Top of INPUT DATA

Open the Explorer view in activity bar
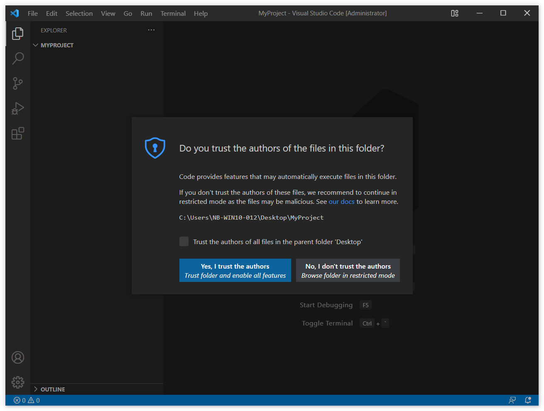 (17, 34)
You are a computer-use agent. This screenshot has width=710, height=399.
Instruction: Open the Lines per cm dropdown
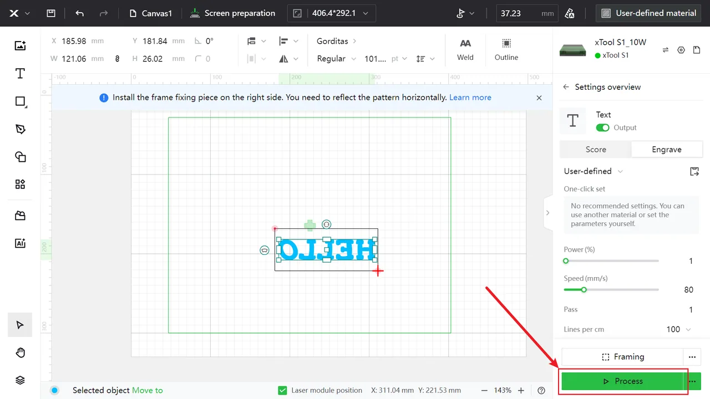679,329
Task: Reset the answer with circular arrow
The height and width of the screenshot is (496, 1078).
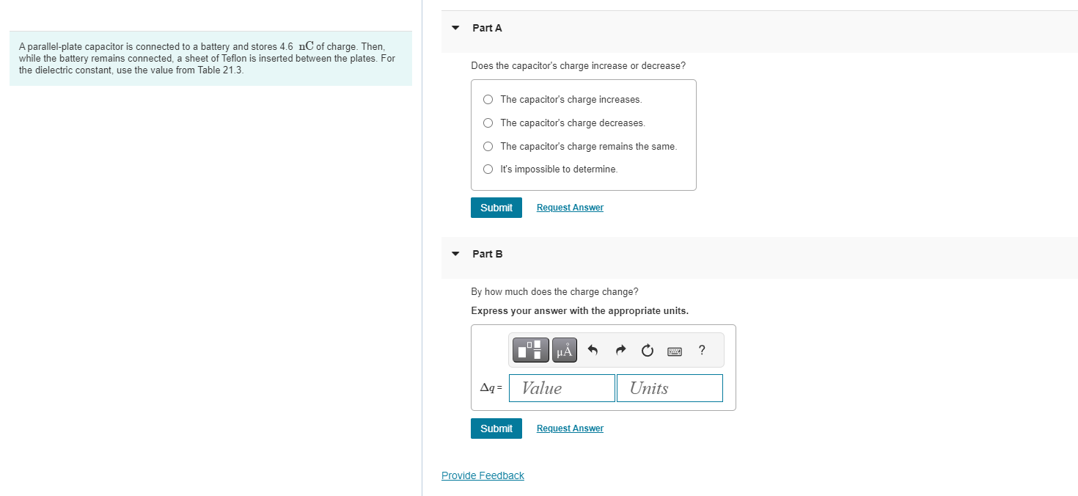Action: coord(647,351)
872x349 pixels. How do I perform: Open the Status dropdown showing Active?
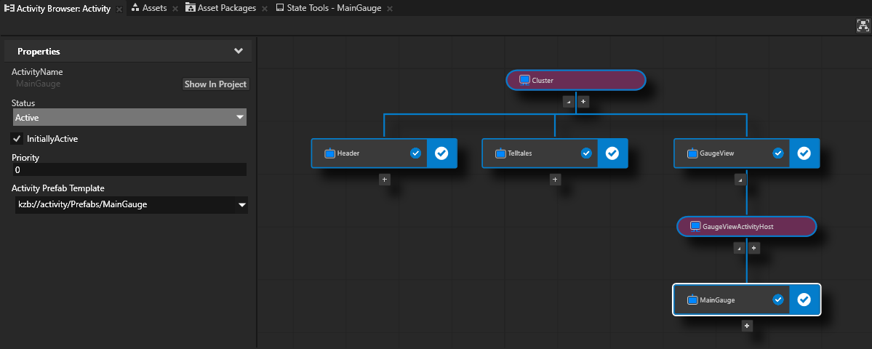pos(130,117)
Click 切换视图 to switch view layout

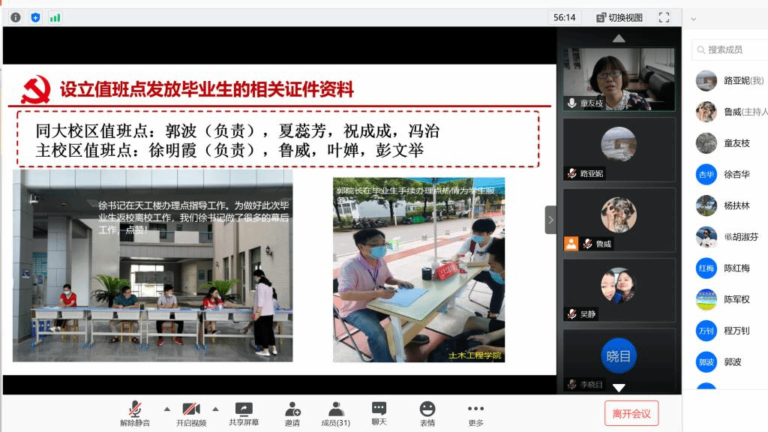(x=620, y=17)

Bottom of INPUT DATA
Top of INPUT DATA

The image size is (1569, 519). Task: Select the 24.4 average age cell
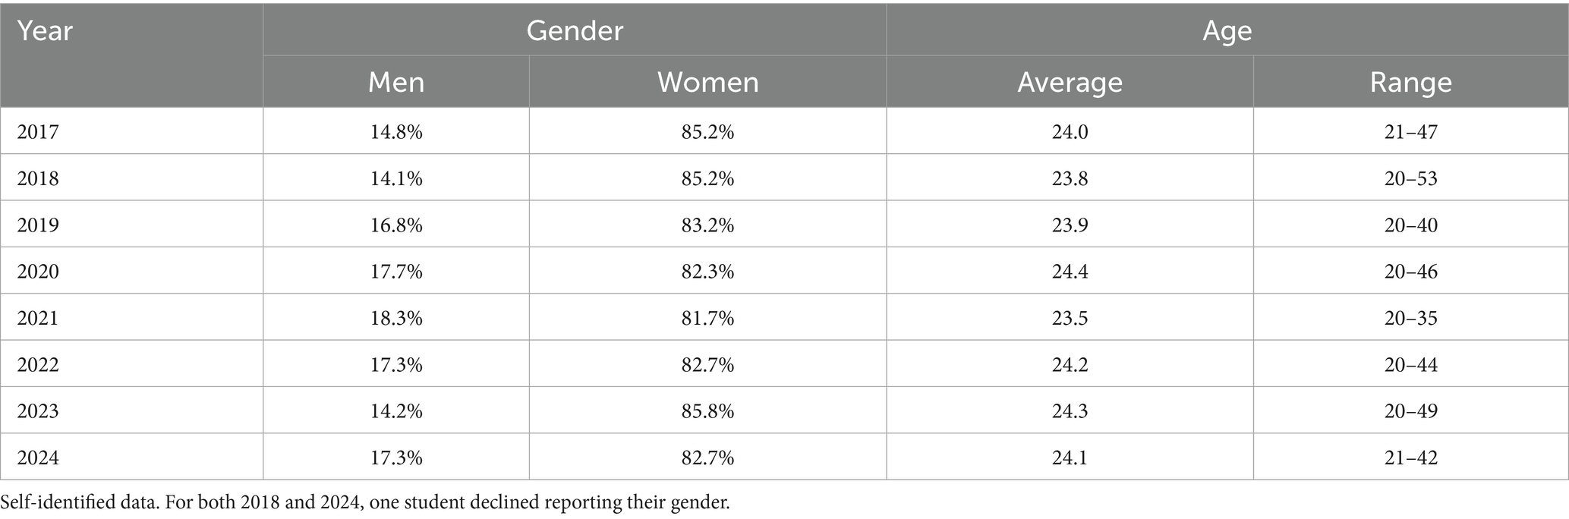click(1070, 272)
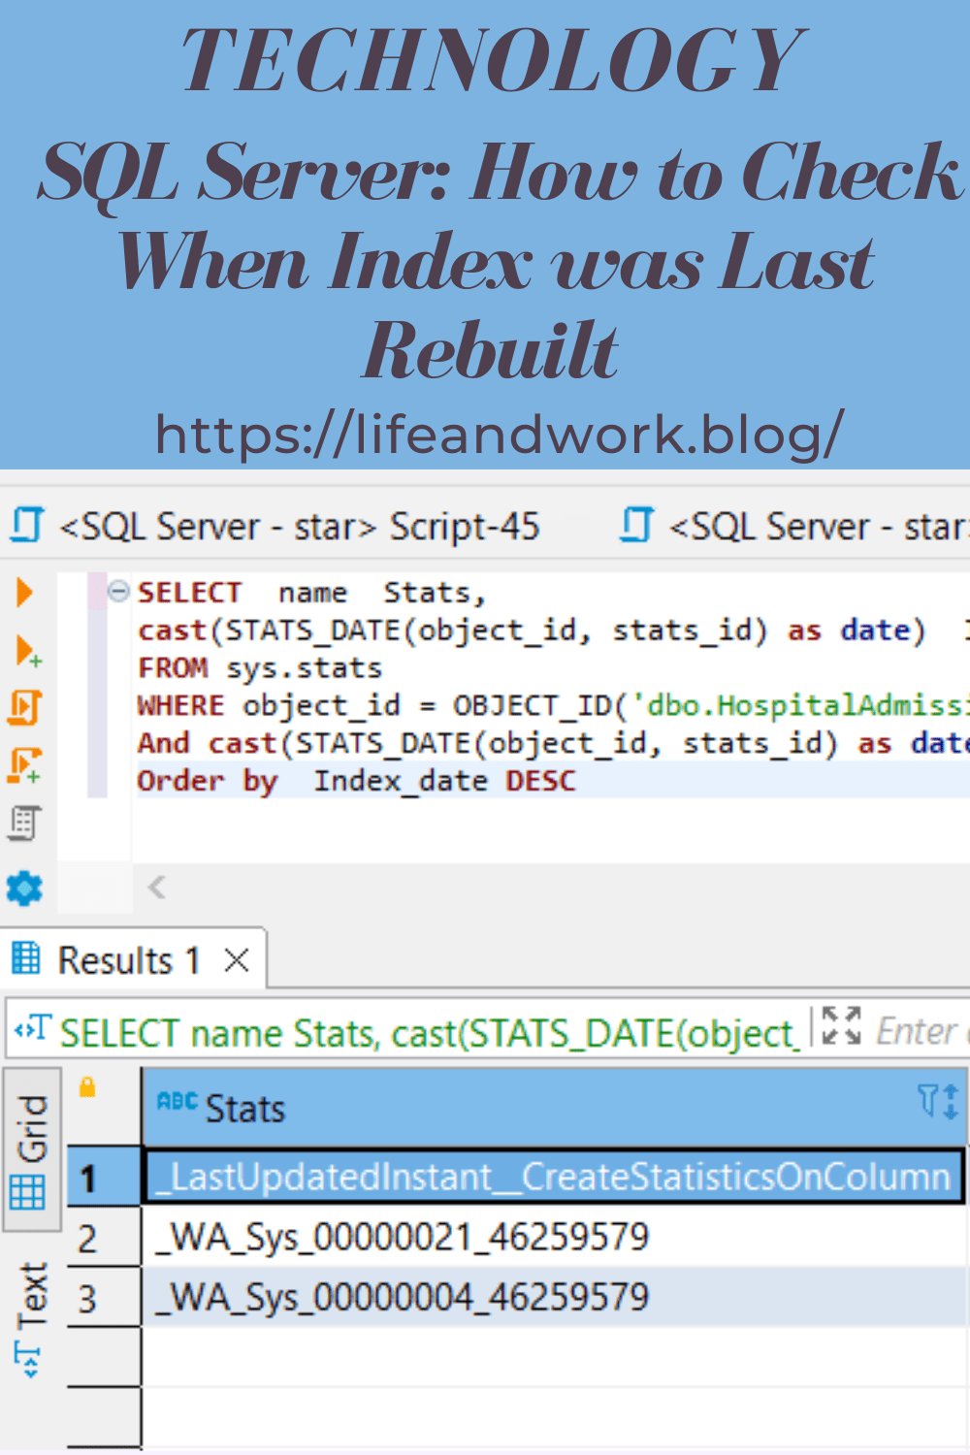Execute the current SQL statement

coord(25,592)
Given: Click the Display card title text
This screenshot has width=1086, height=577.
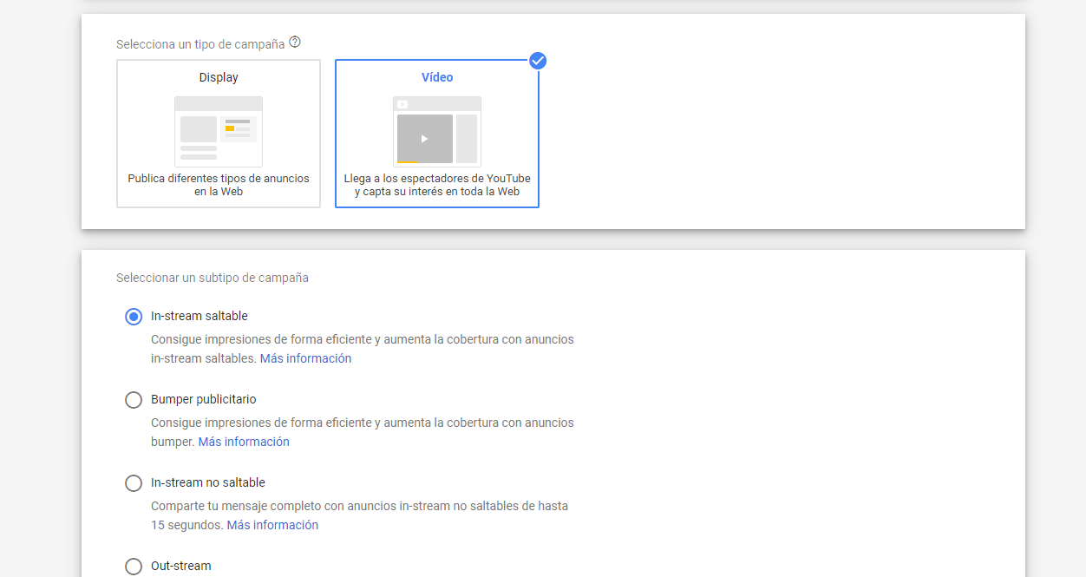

Bottom of INPUT DATA
Top of INPUT DATA

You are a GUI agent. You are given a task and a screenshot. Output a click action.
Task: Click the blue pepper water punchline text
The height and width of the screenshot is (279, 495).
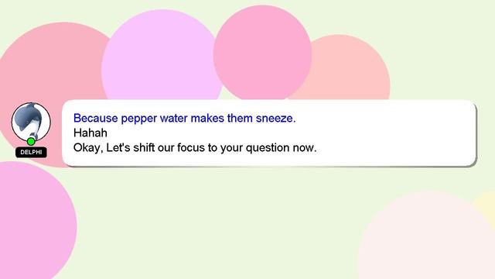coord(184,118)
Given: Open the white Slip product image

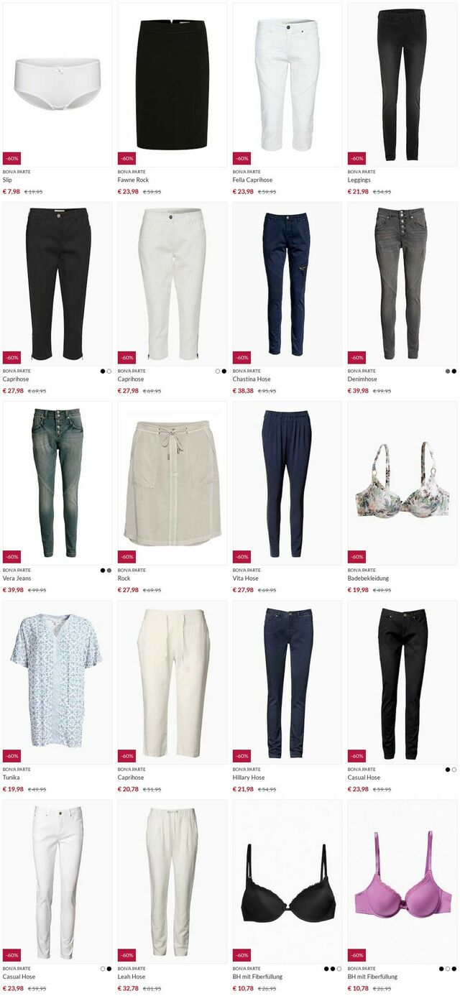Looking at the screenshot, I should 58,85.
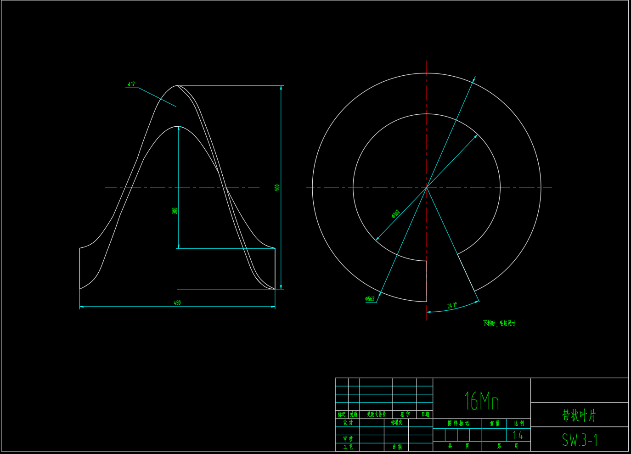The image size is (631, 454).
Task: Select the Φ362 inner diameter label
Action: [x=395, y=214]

Bottom of INPUT DATA

§ **DIRECTIONS**
Set down again, word for word, every line from the one with "Open the Explorer view in activity bar" to the one with "Task: Reset the answer with circular arrow" in the entries above, and omit the pictures.

§ **RESPONSE FOR THIS EXERCISE**
Open the Explorer view in activity bar
 (17, 34)
You are a computer-use agent. This screenshot has width=710, height=399.
Instruction: Open the Lines per cm dropdown
679,329
Task: Reset the answer with circular arrow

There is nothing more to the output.